Menurut Prabowo, visi ekonomi yang diusungnya bertujuan mengoreksi sistem ekonomi yang saat ini berlaku. "Masalahnya koreksi ini menimbulkan banyak tanda tanya dan kontroversi, padahal penjelasannya sangat sederhana," kata dia Sabtu 13 Juni 2009.
Ekonomi kerakyatan, kata dia, menggarisbawahi bahwa sumber daya ekonomi bangsa harus dimanfaatnya demi sebesar-besarnya kemakmuran rakyat. "Apakah ini berbau sosialis? Kalau kita mau jujur hampir semua sistem ekonomi di dunia saat ini adalah kompromi antara yang terbaik dari sistem sosialis dan kapitalis," jelas dia.
Ekonomi kerakyatan, tambah Prabowo, bukan berarti mengharamkan kapitalisme yang memungkinkan kebebasan inovasi, dinamika, dan mengakui kepemilikan individu. "Ini bagus untuk mendukung pembangunan, tapi kalau kita membiarkan dalam tahap sebebas-bebasnya, hal itu bisa mengakibatkan orang miskin dan lemah makin tertinggal jauh," tambah dia.
Prabowo lantas mengutip perkataan mantan Presiden Amerika Serikat, John F Kennedy. "Kalau masyarakat tak bisa menyelamatkan dan membantu yang miskin, maka mereka kita juga tak bisa membantu yang kaya," kata dia. Dalam ekonomi kerakyatan, tambah dia, juga ditekankan menjadi kaya adalah kejayaan.
"Sistem kerakyatan mengambil jalan tengah, campuran, the third way. Tidak ada yang murni sosialis," kata dia. Prabowo mengatakan konsep ekonomi kerakyatan seperti dilakukan negara lain yakni Jepang, Korea, China, dan Singapura.
"Pemerintah membantu orang kaya maupun orang miskin," kata dia.
Negara-negara itu, lanjut Prabowo, menganjurkan warganya jadi kaya. Karena tujuan pembangunan suatu bangsa adalah agar kita menjadi kaya," kata Prabowo, kali ini mengutip kata-kata Begawan Ekonomi Indonesia, Sumitro Djojohadikusumo, yang kebetulan adalah ayahnya sendiri.

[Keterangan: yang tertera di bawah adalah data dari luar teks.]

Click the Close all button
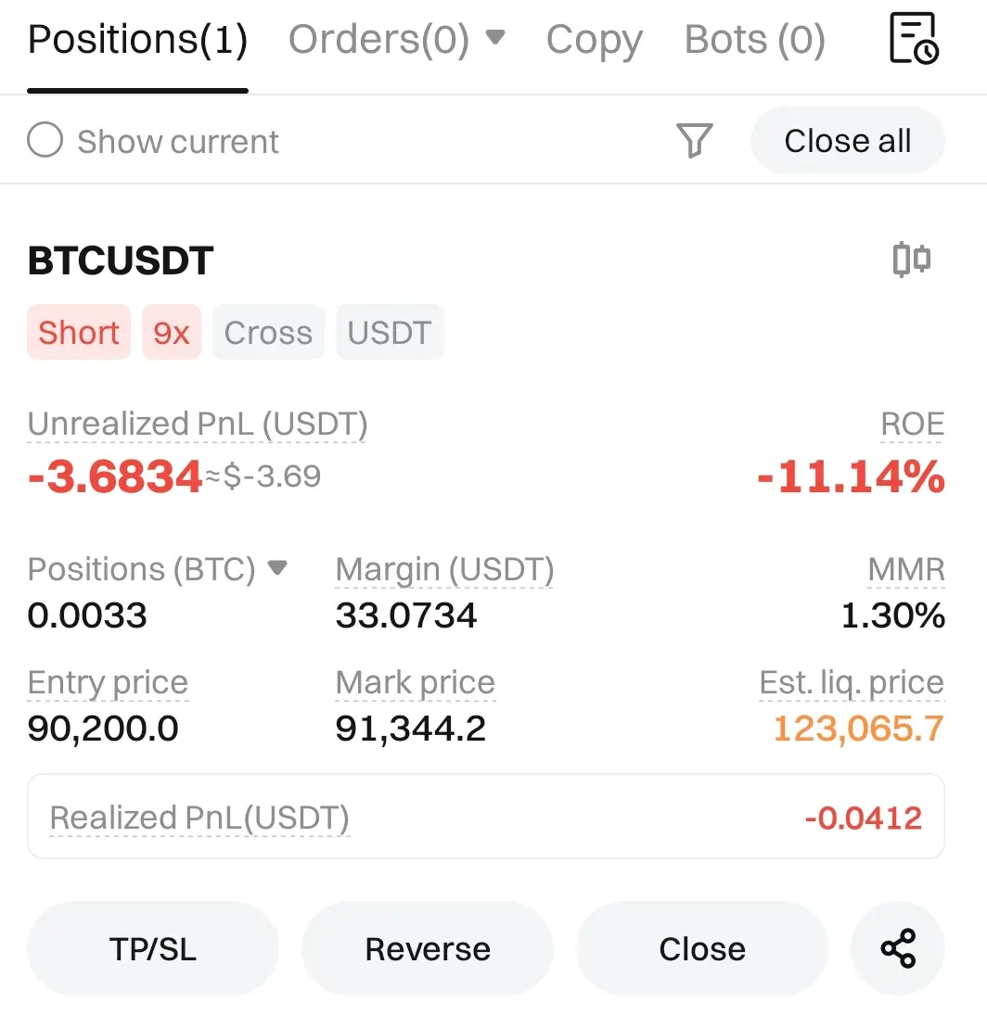This screenshot has height=1015, width=987. 847,141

Sebelumnya, Ketua Forum Demokrasi Kebangsaan (Fordeka), Hartono mengatakan masyarakat Tionghoa memertanyakan dampak ekonomi kerakyatan bagi pengusaha. Selain itu dipertanyakan juga target pertumbuhan ekonomi dua digit yang dijanjikan pasangan Megawati-Prabowo.